Mujeres al borde de un ataque de nervios
“¡Almodóvar!”, parece gritar todo en Las hermanas L, desde el comienzo hasta el final. Podría arriesgarse que lo único que no proviene de Almodóvar es el Almodóvar que le falta.
Solo o con otros, ningún director de cine argentino filmó tanto en los últimos años, y con tanta continuidad, como Santiago Giralt (1977). Coguionista de Géminis (A. Carri, 2005) y Cordero de Dios (L. Cedrón, 2008), Giralt, nativo de Venado Tuerto, compartió con Eva Bär y Tamae Garategui la dirección de UPA! (2007), debutó como realizador solista en Toda la gente sola (2009) y acaba de estrenar, en el Festival de Mar del Plata, su segunda película a solas, Antes del estreno, a criterio de este crítico, por lejos, la mejor de las cuatro. Presentada en la Competencia Argentina de ese mismo festival dos años atrás, Las hermanas L es la segunda película “de a varios” de Giralt, nuevamente codirigida con Eva Bär y sumándoseles esta vez Alejandro Montiel y Diego Schipani. Las cuatro hablan de una predilección de Giralt por los films corales, con muchos cruces de historias y personajes. Daría la impresión, eso sí, que cuando filma solo se pone más serio, mientras que cuando lo hace entre amigos prefiere lo lúdico y fiestero, el pop más ligero.
Las hermanas L se iba a llamar Las hermanas Legrand, pero para evitar cualquier litigio o demanda se optó por el título que lleva ahora. Lo cual no quita que durante la película se nombre a las protagonistas por su apellido. Las hermanas son Eva (Silvina Acosta) y Florencia Braier (Sofía), hijas de Cocó Legrand (un travestido Willy Lemos) y Alberto (Daniel Fanego). Los Legrand no son lo que suele considerarse una familia bien avenida. Separados desde hace rato la ex estrella Cocó y el director de teatro Alberto, ningún miembro de la familia parece bancar a los demás.

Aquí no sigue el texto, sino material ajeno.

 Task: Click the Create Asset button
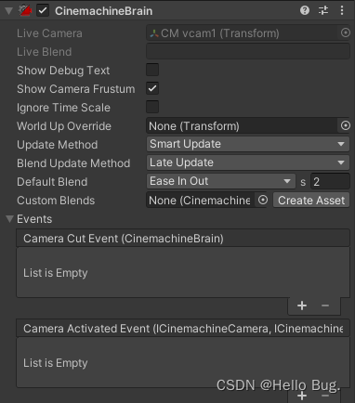(311, 200)
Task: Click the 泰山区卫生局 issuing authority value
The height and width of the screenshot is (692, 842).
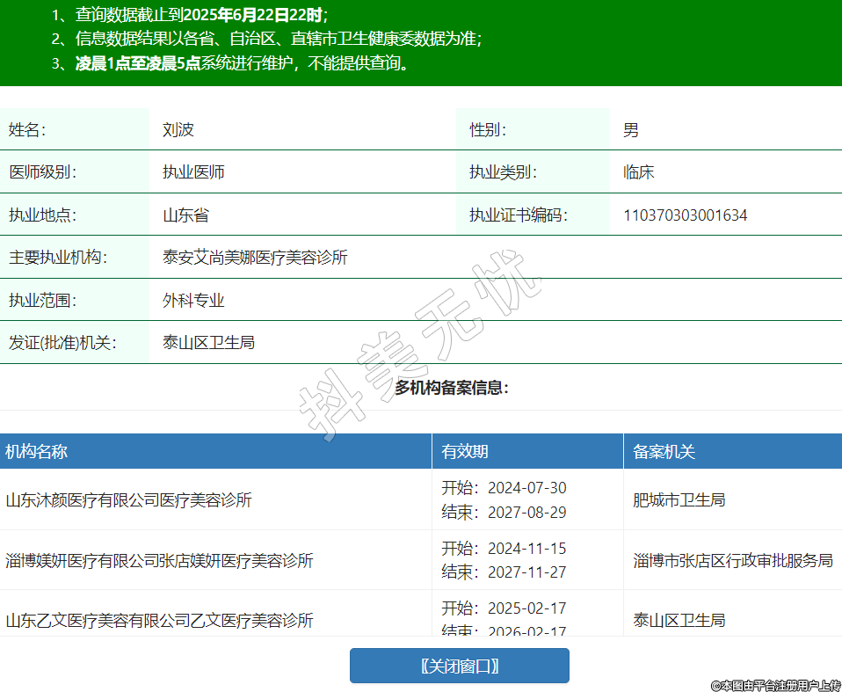Action: tap(208, 343)
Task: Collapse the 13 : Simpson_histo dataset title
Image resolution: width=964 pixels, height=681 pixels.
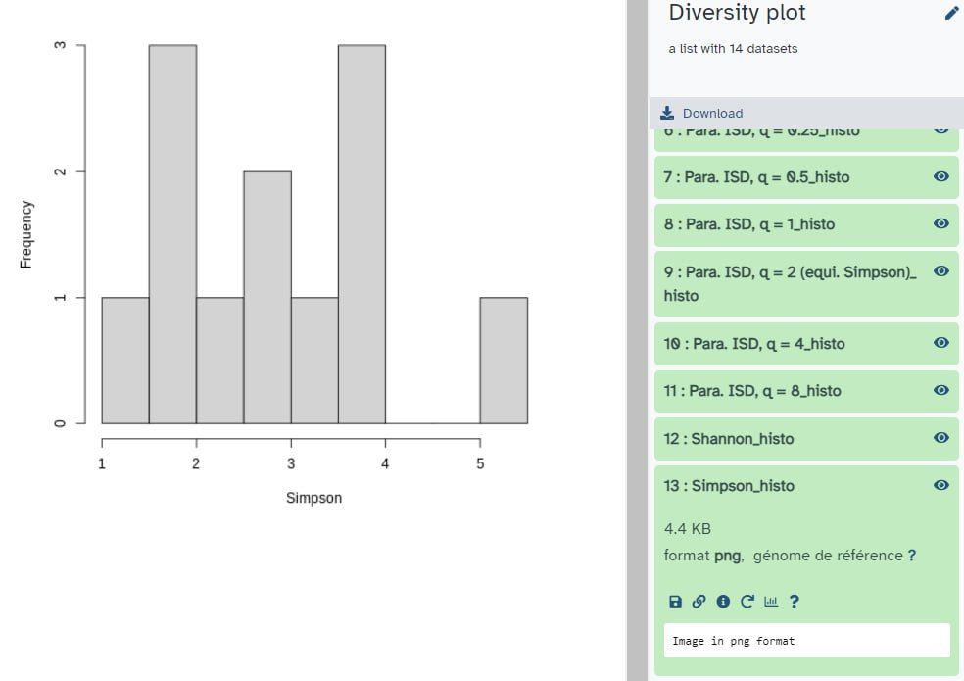Action: pyautogui.click(x=729, y=485)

Cuando vuelve de vivir un tiempo en Barcelona, Sofía descarga los bártulos en lo de Eva, que comparte departamento con su marido Lucho (Esteban Meloni). A Eva, la idea de vivir de nuevo con su hermana le hace tanta gracia como a la hermana hacerle una visita a la mamá. Pero no le queda más remedio, porque el departamento es de las dos.

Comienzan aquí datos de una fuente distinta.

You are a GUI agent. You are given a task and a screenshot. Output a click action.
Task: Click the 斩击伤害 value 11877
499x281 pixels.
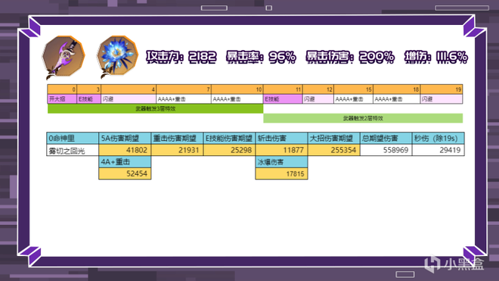[x=282, y=150]
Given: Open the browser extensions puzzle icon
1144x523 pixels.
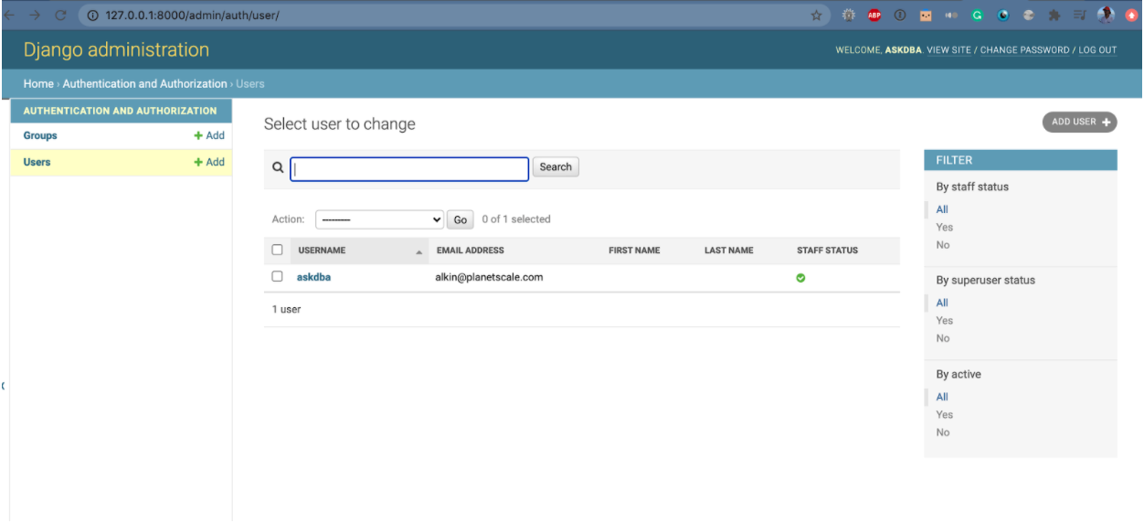Looking at the screenshot, I should (x=1054, y=16).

“¡Almodóvar!”, parece gritar todo en Las hermanas L. Todo, pero todo, todo: los títulos de crédito, dominados por dos monosílabos (kitsch y pop), la dirección de arte, los rituales domésticos femeninos (depilaciones, máscaras de pepinos, baños de espuma, lencería erótica), el deseo plurisexual, los cruces de personajes, algún (escaso) burbujeo expresivo, los secundarios coloridos (Lemos como Cocó, Soledad Silveyra como escritora erótica neurótica, fumona y fotofóbica), el tono (más virtual que real) de comedia sexual veloz y agitada. Podría arriesgarse que lo único que no proviene de Almodóvar es el Almodóvar que le falta. El que es capaz de imponer una verdadera dinámica cinematográfica, una gracia que vaya más allá del chiste eventual (“mamá nos enseñó a ser putas, pero con código”), un casting algo más riguroso, una dirección de actores que no deje a cada uno librado a sus capacidades, limitaciones y excesos. Una razón de ser, en suma, que vaya más allá del “querer ser como”. Como Almodóvar, claro. Más precisamente el de los primeros largos, el de Mujeres al borde..., el de Kika: uno de hace veinte o treinta años.

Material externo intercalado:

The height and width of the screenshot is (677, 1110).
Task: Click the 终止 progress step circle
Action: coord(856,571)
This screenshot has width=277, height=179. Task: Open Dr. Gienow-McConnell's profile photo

Tal vez más alarmante que el carácter derivativo sea la dificultad para construir un relato, un mundo autónomo que trascienda el sketch aislado o el chispazo raleado. Dificultad bien visible en las frecuentes secuencias de montaje paralelo, en las que se hace difícil saber por qué coexisten esos planos, por qué duran lo que duran, si los espacios en que tienen lugar son distantes o contiguos. Cosas que Almodóvar no descuidó ni siquiera en sus primeras, desprolijísimas películas.